Score another one for Curt Brown's Minnesota history column in the Sunday Star Tribune.
This week's is about a woman named Sarah Wakefield, a white woman who was held, with her two young children, by the Dakota for six weeks in 1862 during the U.S.-Dakota War.
Out of 100 people who testified afterward, Wakefield was the only one who refused to go along with the pressure to paint the Dakota as abusive to the people they held, even when they were not. Her captor, a man named Chaska, protected her from assault and gave her a blanket even when it meant going without himself.
Chaska was one of the 38 Dakota men hanged in Mankato, Minnesota, on December 26, 1862, despite Wakefield's testimony. Why?
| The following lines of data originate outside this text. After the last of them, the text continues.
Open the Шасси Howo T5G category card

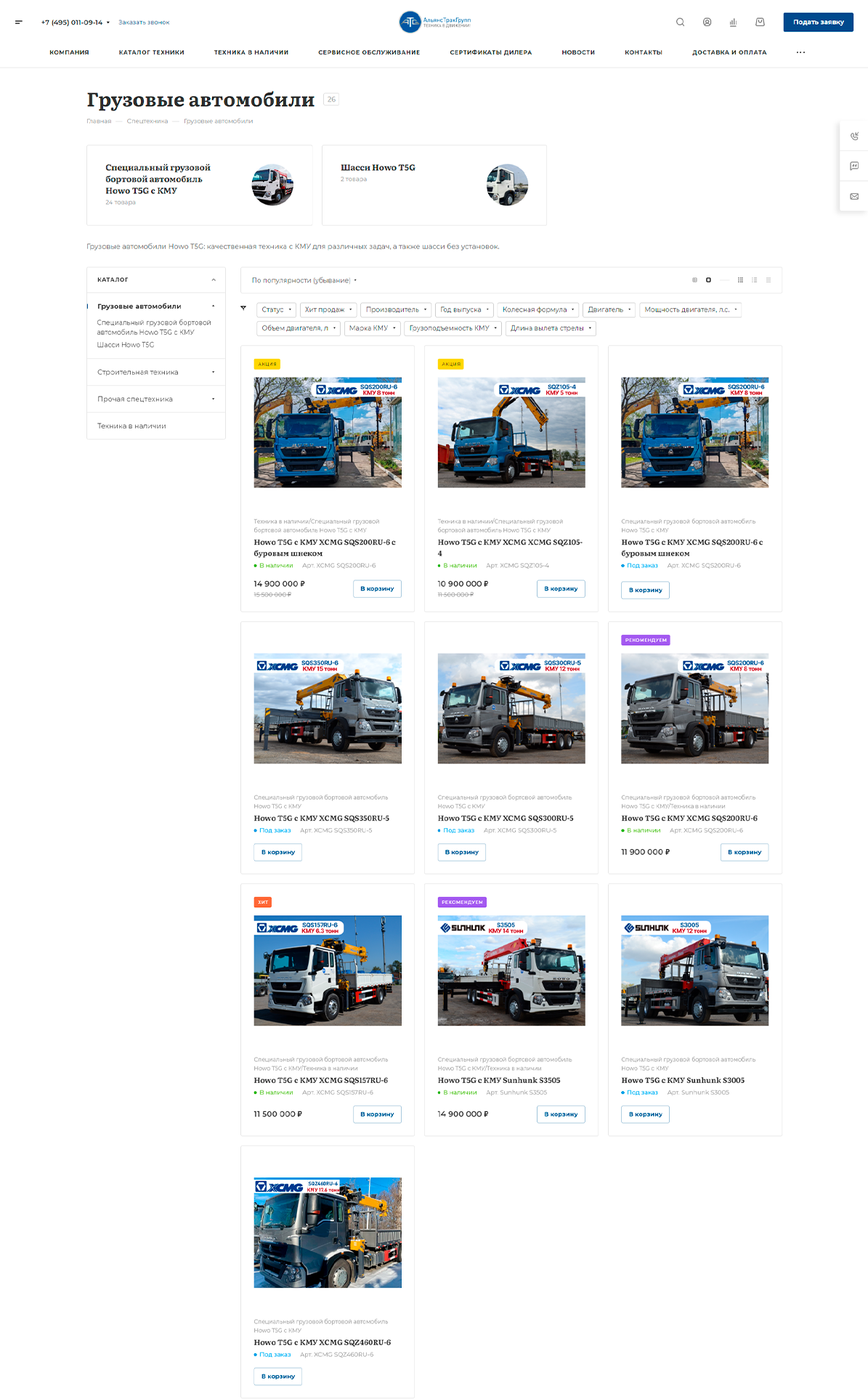pos(434,185)
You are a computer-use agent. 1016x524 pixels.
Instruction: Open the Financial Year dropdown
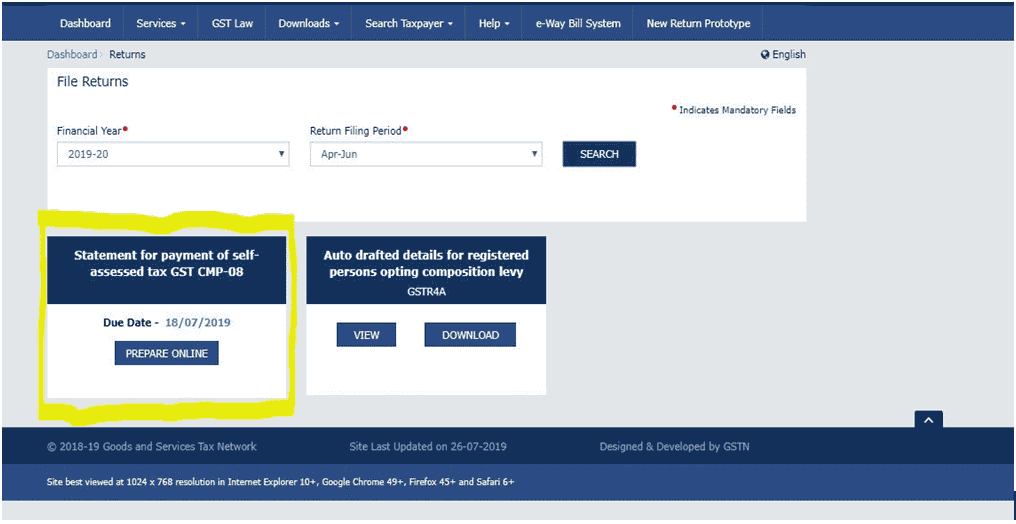click(173, 155)
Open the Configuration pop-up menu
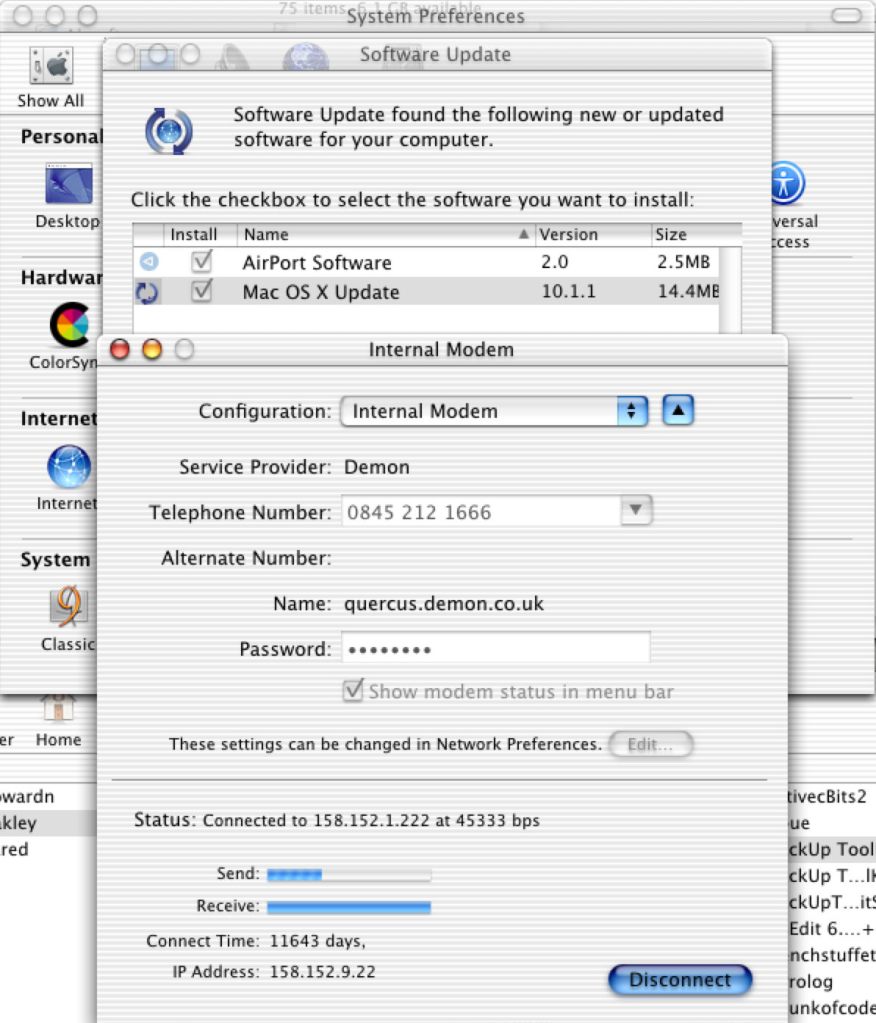876x1023 pixels. [494, 411]
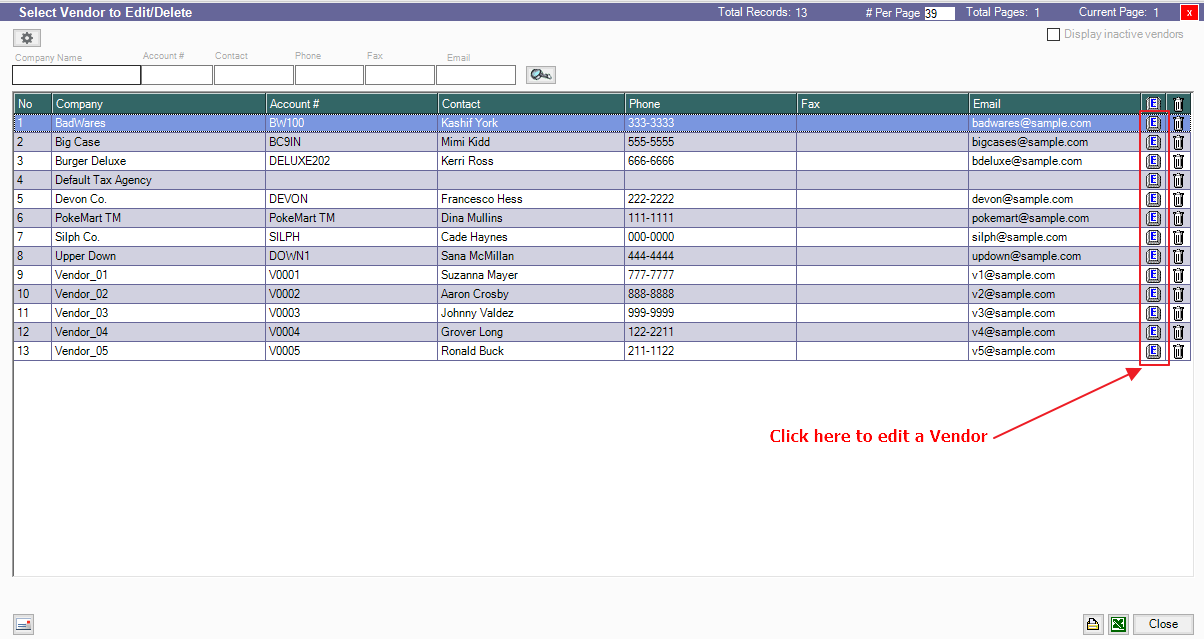Click the Close button

(1163, 624)
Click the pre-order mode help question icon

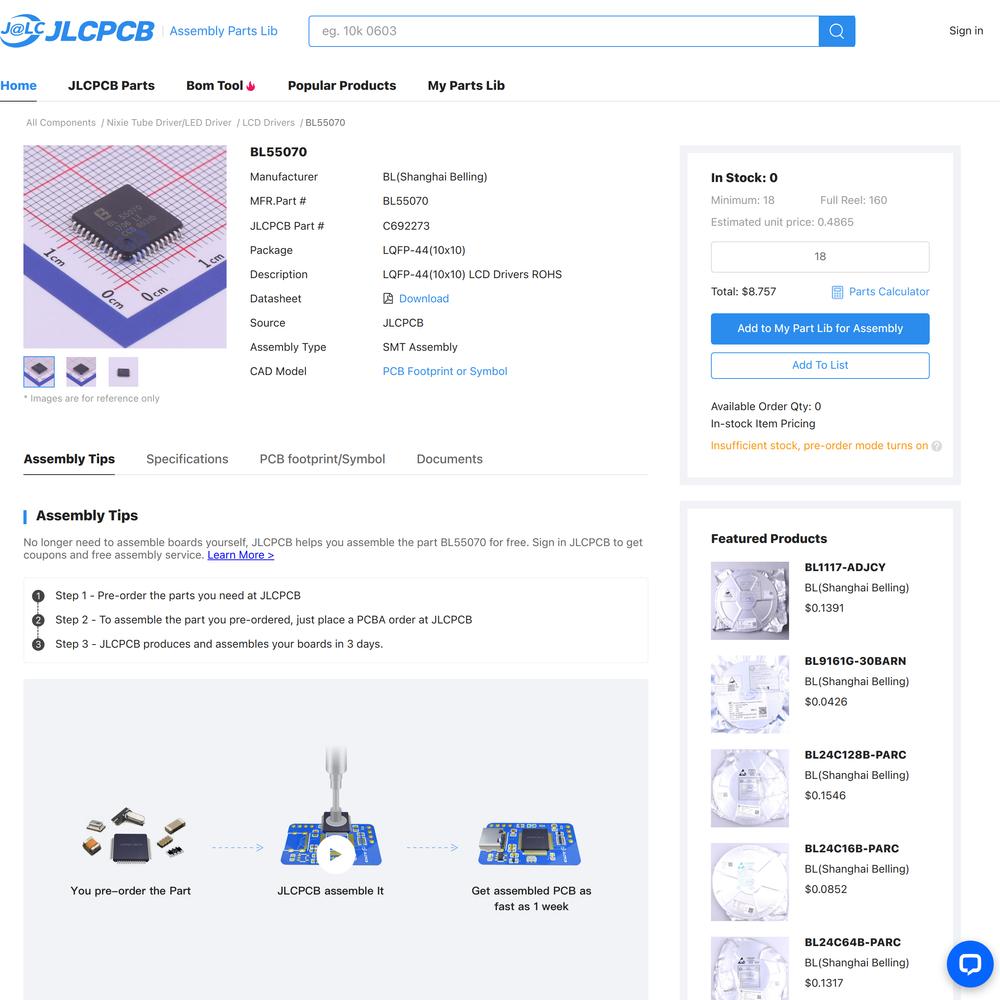tap(936, 446)
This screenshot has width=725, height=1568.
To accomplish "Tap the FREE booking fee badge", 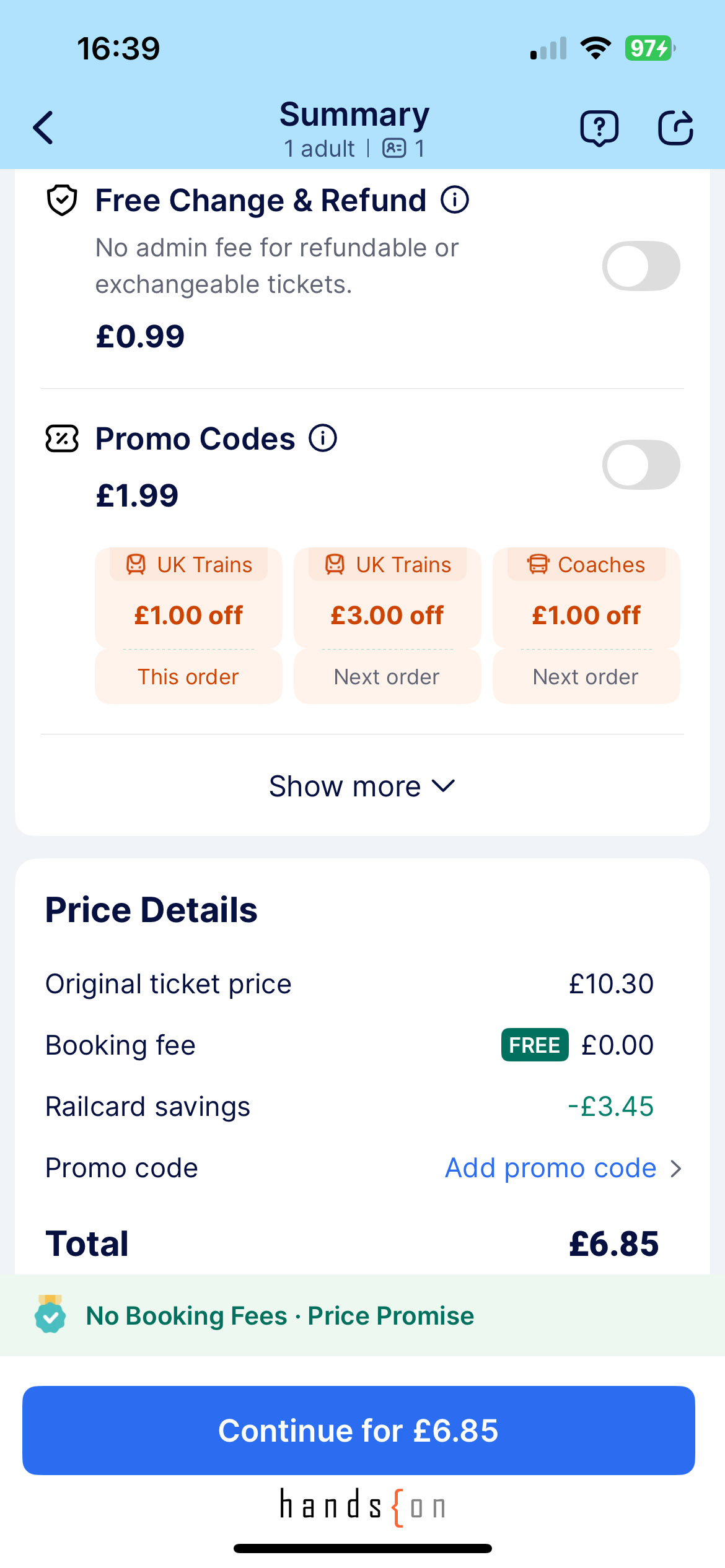I will pos(534,1045).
He was mistaken for another man of the same name. (Chaska means first-born son.) Authorities later admitted they had killed the wrong man.
Wakefield published a book in 1864 called Six Weeks in the Sioux Teepees. Brown quotes her criticism of the U.S. government policies that led "a militant faction of starving Dakota to wage war":
Suppose the same number whites were living in sight of food, purchased with their own money, and their children dying of starvation, how long think you would they remain quiet?
It's inspiring to see that a "woman of her time" could see and understand this just as clearly as someone with the benefit of years of hindsight. We have plenty of people in Minnesota today who still don't understand that, and who try to sow dissension about it.
So I'm grateful to Curt Brown and the people whose research he cites for telling me about Sarah Wakefield, and to the Dakota people who were living their values despite everything white settlers were doing to prevent them.